Within the records below is a range that opens at the line with "Identify the click" and closes at the line with "Bạn (1382, 868)". Return that range word for word, both ends included, and only that range.

(Beginning of Material provided)

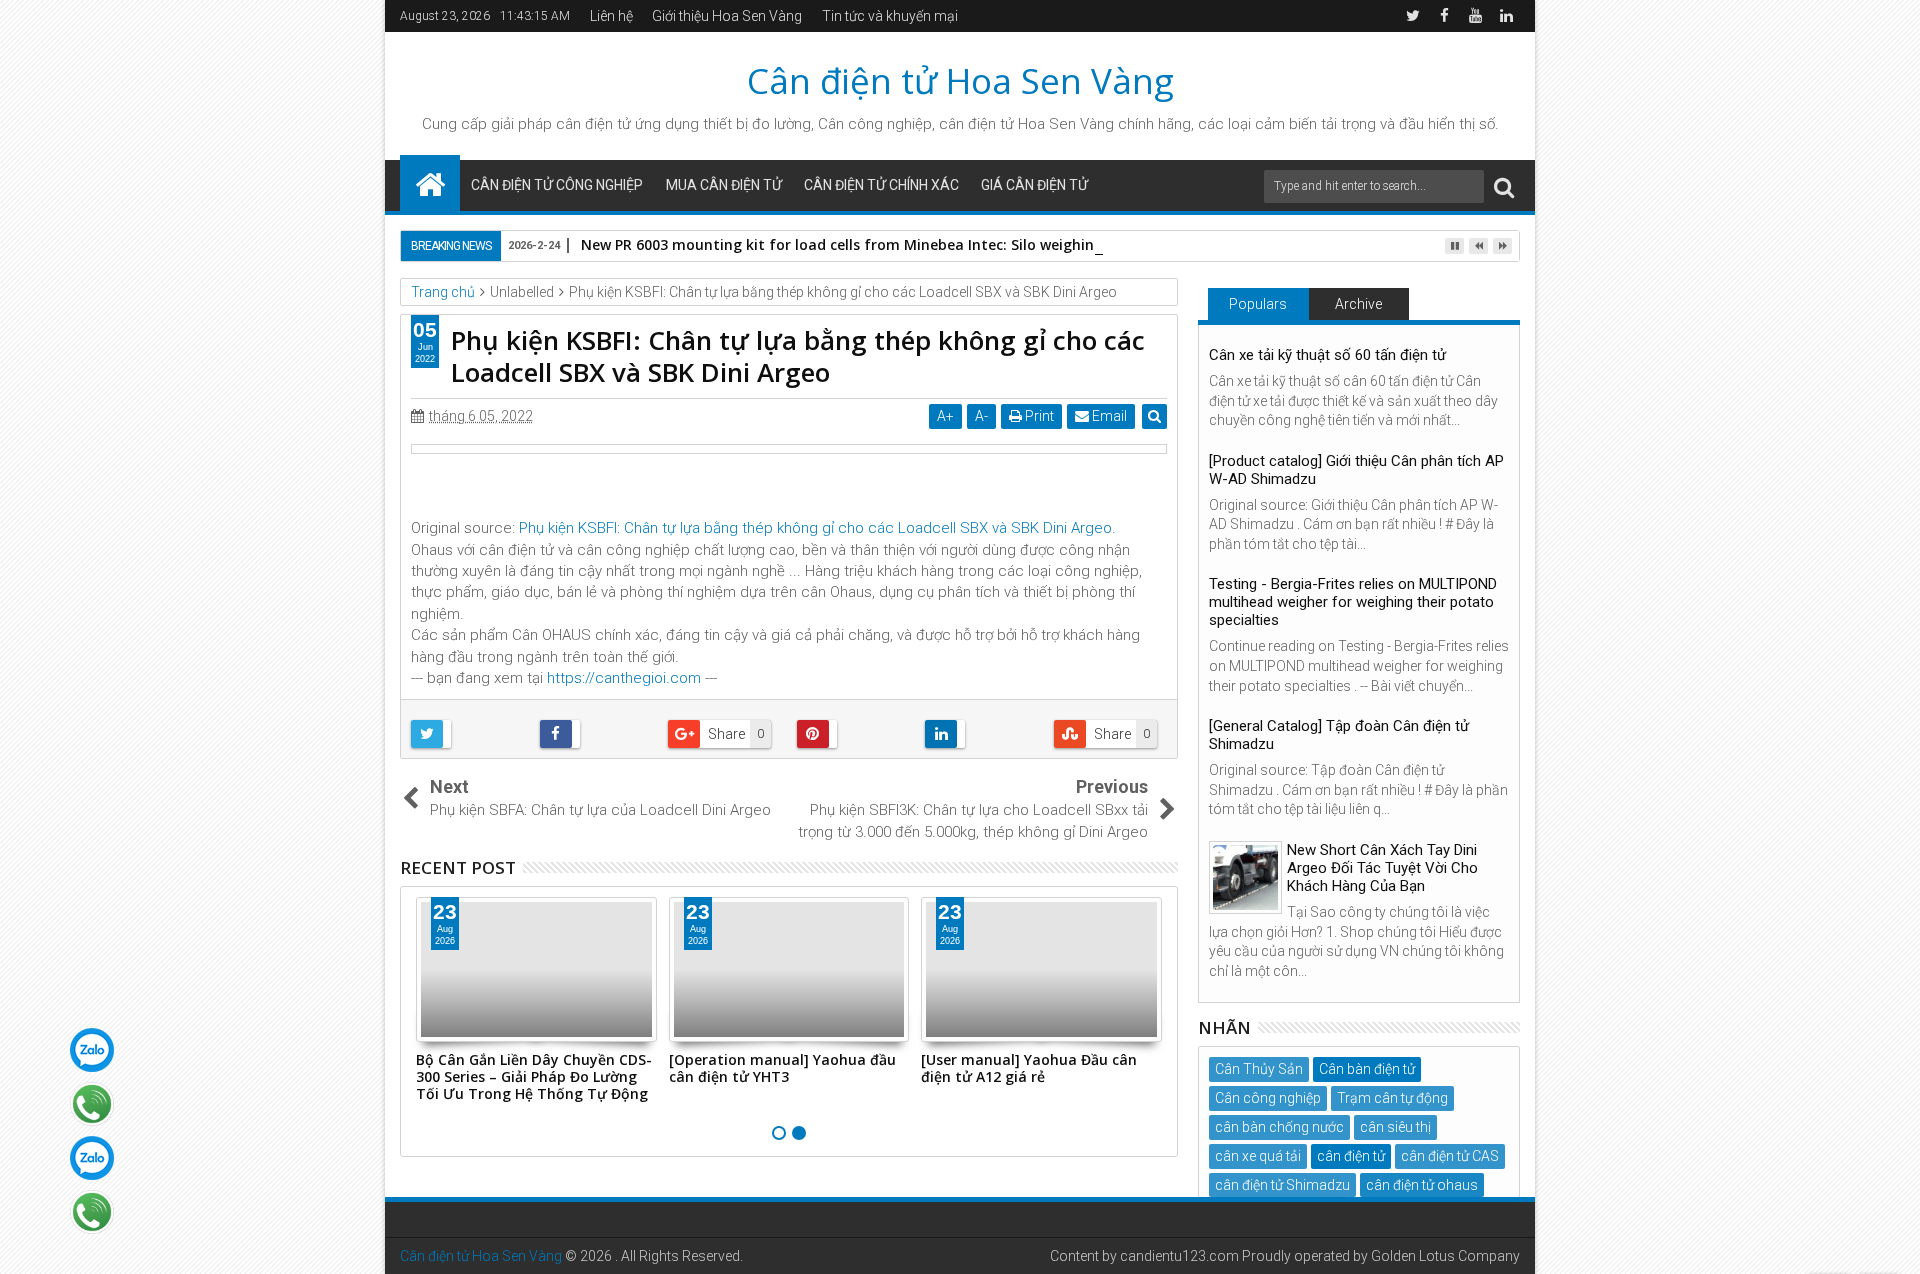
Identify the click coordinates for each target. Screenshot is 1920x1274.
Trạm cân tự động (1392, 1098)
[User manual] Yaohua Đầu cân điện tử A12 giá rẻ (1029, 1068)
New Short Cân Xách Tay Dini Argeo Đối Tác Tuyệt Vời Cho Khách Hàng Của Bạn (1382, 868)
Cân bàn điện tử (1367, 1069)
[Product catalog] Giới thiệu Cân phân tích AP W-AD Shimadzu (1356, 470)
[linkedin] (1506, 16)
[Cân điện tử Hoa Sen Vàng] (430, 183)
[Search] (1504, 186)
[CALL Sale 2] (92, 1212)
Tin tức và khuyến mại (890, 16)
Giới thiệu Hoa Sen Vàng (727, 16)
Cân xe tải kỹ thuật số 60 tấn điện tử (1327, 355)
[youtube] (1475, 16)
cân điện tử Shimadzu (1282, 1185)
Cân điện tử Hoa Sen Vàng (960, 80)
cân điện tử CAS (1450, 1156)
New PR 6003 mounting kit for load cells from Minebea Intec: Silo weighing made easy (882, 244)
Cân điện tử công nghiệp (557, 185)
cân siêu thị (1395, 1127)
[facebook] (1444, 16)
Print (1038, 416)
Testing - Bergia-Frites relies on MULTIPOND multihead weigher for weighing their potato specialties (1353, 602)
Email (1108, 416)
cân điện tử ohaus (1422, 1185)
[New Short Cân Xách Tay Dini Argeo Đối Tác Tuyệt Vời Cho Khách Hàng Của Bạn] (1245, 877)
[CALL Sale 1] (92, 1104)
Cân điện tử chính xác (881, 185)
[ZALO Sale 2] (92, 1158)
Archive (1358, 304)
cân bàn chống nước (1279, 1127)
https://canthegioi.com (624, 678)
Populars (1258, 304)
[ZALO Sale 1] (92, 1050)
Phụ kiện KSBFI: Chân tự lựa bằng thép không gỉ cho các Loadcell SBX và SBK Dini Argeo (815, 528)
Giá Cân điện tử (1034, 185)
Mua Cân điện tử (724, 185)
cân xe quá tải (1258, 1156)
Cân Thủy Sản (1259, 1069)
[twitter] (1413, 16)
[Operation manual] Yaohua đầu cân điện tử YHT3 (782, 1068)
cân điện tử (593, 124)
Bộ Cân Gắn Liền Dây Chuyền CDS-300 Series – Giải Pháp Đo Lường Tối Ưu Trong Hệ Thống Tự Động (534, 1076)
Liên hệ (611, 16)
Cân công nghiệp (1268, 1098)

(End of Material provided)
(Beginning of Material provided)

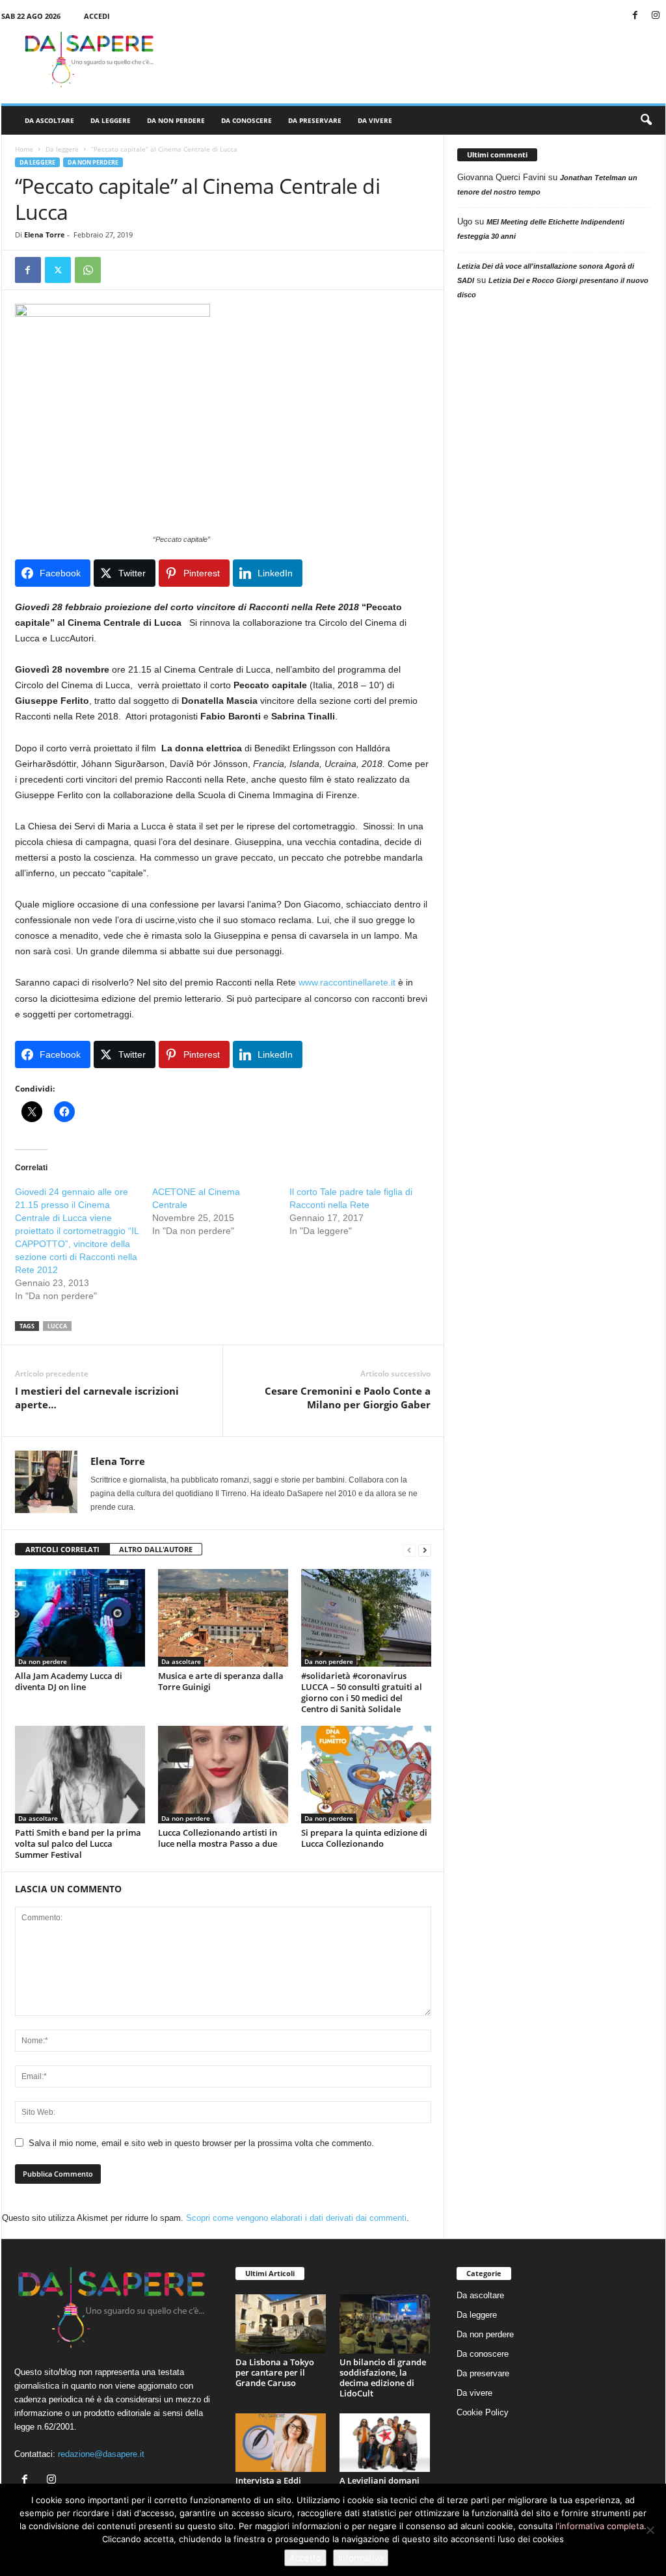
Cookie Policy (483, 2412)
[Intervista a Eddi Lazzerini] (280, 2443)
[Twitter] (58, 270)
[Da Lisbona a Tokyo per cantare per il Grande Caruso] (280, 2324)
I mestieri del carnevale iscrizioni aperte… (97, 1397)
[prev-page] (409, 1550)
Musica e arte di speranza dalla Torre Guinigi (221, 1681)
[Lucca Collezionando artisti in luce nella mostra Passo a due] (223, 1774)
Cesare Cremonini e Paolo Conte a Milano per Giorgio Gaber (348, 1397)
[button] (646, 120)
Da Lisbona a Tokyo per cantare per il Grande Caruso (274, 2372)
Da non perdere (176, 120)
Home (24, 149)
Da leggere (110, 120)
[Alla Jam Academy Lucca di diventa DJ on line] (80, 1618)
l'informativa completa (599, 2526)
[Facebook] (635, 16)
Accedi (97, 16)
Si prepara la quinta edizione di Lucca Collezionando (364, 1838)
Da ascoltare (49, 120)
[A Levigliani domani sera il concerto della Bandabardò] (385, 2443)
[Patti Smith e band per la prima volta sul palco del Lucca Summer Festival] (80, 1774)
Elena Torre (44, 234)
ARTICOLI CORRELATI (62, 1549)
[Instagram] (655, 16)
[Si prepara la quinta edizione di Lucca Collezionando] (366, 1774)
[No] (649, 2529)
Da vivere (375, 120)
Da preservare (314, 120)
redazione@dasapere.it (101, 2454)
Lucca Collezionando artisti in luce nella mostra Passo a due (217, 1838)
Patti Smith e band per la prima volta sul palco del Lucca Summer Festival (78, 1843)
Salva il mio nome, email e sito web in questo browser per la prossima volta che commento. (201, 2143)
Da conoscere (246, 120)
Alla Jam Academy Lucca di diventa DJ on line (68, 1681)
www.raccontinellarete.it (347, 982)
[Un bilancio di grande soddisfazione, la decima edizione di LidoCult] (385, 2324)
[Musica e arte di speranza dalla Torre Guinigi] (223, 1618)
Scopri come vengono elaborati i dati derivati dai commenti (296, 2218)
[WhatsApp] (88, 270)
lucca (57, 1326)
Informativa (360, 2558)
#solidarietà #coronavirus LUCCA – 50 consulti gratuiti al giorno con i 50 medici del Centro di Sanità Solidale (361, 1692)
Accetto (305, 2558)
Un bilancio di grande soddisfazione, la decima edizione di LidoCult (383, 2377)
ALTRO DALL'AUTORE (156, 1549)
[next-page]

(End of Material provided)

Result of the exercise>
Identify the click coordinates for each target. Screenshot is 1920x1274.
Trạm cân tự động (1392, 1098)
[User manual] Yaohua Đầu cân điện tử A12 giá rẻ (1029, 1068)
New Short Cân Xách Tay Dini Argeo Đối Tác Tuyệt Vời Cho Khách Hàng Của Bạn (1382, 868)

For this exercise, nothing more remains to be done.